Com a Lei Provincial n.º 2.398, de 2
de novembro de 1877, o governo concedeu a subvenção quilométrica autorizando a
construção da estrada, ligando Sítio[1]
(Antônio Carlos) à cidade de São João Del Rei. Em 2 de fevereiro de 1878, foi
criada a sociedade anônima com a denominação de Companhia Estrada de Ferro
Oeste de Minas. O presidente da companhia Estrada de Ferro Oeste de Minas -
Aureliano Martins de Carvalho Mourão - assinou com o presidente da província em
8 de abril daquele ano, a opção pelo sistema de subvenção de nove contos de
réis por quilometro de estrada construída, alegando desvantagem em relação à
garantia de juros de sete por cento (7%) devido às más condições das praças
comerciais do império nesta ocasião.
A PRIMEIRA DIRETORIA DA OESTE DE MINAS[2]
DIRETOR
|
CARGO
|
OBSERVAÇÃO
|
Aureliano
Martins de Carvalho Mourão
|
Presidente
|
Advogado
|
Custódio de
Almeida Magalhães
|
-
|
Negociante/Comendador
|
José da
Costa Rodrigues Secretário
|
Secretário
|
Comerciante/Comendador
|
Antônio
José Dias Bastos
|
Tesoureiro
|
Negociante
|
Marçal de
Souza e Oliveira
|
|
Comerciante
|
José
Antônio de Almeida -
|
-
|
-
|
Gabriel
Ferreira da Silva
|
-
|
Fazendeiro
|
Eduardo
Ernesto Pereira da Silva
|
-
|
Negociante/Barão
de São João del-Rei
|
José de
Resende Carvalho
|
-
|
Fazendeiro/Barão
de Conceição da Barra
|
Carlos
Batista de Castro
|
-
|
Juiz de
Órfãos
|
Em 20 de julho de 1878, a Companhia Estrada
de Ferro Oeste de Minas teve seus estatutos aprovados. Logo em seguida foram
iniciada a execução do projeto de construção da estrada de ferro, ficando
acertado entre os engenheiros responsáveis, que o entroncamento da Oeste de
Minas com a Estrada Pedro II, seria na estação de Sítio (atual Antônio Carlos).

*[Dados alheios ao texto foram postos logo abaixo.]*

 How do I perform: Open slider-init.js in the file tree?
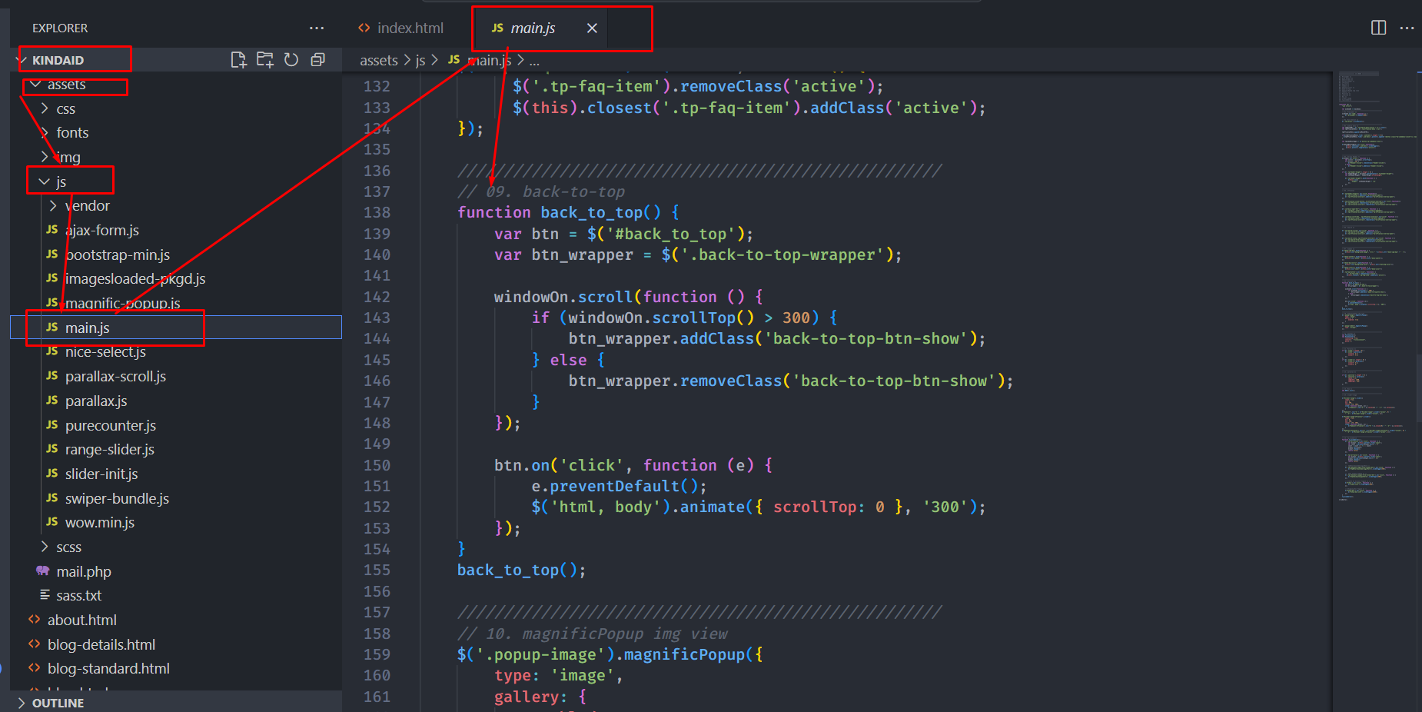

Foi definida que a nova Estrada de Ferro teria bitola de 0,76m, escolhida
devido às características do relevo da zona a ser percorrida e por ser mais
econômica.[3]
Segundo José Luiz Baptista, a opção
por bitola 0,76m foi influenciada pelos trabalhos realizados na Inglaterra:
A adoção da bitola de 0m,76 parece
ter sido uma consequência da propaganda feita em vários artigos e panfletos
pelo engenheiro inglês Fairly dos resultados obtidos pelo pequeno caminho de
ferro de Festiniog, em os quais pretendeu ter demonstrado que as linhas férreas
de bitola reduzida, custando menor soma de capital de primeiro estabelecimento,
permitem um serviço de tráfego mais econômico do que se consegue nas linhas de
bitola larga. (BAPTISTA, 1942. p.523).
O contrato acertou a construção de
uma estrada de bitola estreita que partindo da Estrada de Ferro D. Pedro II,
nas vertentes do Rio das Mortes, seguiria à oeste até os limites da província.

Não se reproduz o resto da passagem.